Moqtada, his friends said, has always been a prankster, in ways both innocuous and macabre. Once, he made a big show of offering a 7-Up to a student, who was then surprised to learn that Sadr had filled the bottle with water. In a more recent incident, he anonymously sent Shaibani, the aide, text messages threatening to kill him, only to reveal later with laughter that it was all a practical joke.

Sadr, known in his youth for stuffing himself with as many as a dozen falafel at a time, was treated no differently than other students in the seminary, according to neighbors. (...)

Then, on Feb. 19, 1999, Mohammed Sadiq al-Sadr and his two sons, Mustafa and Muammal, were assassinated by machine-gun-toting men. Moqtada was propelled into the leadership of the movement."

I was going to blog it, but somehow didn't get around to it.

Sorry Nell. Still not used to that extra step.

I was struck with the similiarity I see between Moqtada's conservative, anti foreign anti elite brand of political action and that described by Thomas Franks for the "con cons" in Kansas. Bush et al went for the group of the most moderate/assimilated Iraqis they could find and thought that this group could represent and control a much larger group of lower/working class Iraqis with utterly different interests and culture. Boy were they wrong--in a democratic system, or an anarchic system with lots of armed bodies, the person who speaks to the dreams and fantasies of the largest number of voters/gun owners is going to win hands down. Its bodies, bodies, bodies that matter. People like Bush who rode into town on the backs of a manufactured enthusiasm and duped voters simply have no idea what it takes to really create and control a grassroots movement and they have no real appreciation for grassroots movements and their enthusiasms and their power.

========================

### [Exercises to complete]
A: In the Moqtada passage, what was Sadr known in his youth for stuffing himself with?
B: Name every person the Moqtada passage says was assassinated on Feb. 19, 1999.
C: From the Moqtada passage, output the section that begins at the words "Sadr, known in" and stops after "that extra step.", with no changes.

### [Given information]

========================

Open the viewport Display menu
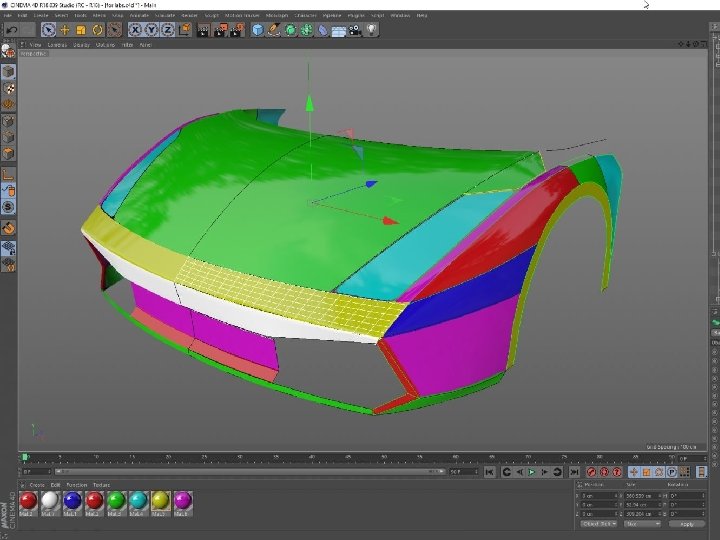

========================

### [Responses for each task]
A: As many as a dozen falafel at a time.

B: Mohammed Sadiq al-Sadr, Mustafa, Muammal

C:
Sadr, known in his youth for stuffing himself with as many as a dozen falafel at a time, was treated no differently than other students in the seminary, according to neighbors. (...)

Then, on Feb. 19, 1999, Mohammed Sadiq al-Sadr and his two sons, Mustafa and Muammal, were assassinated by machine-gun-toting men. Moqtada was propelled into the leadership of the movement."

I was going to blog it, but somehow didn't get around to it.

Sorry Nell. Still not used to that extra step.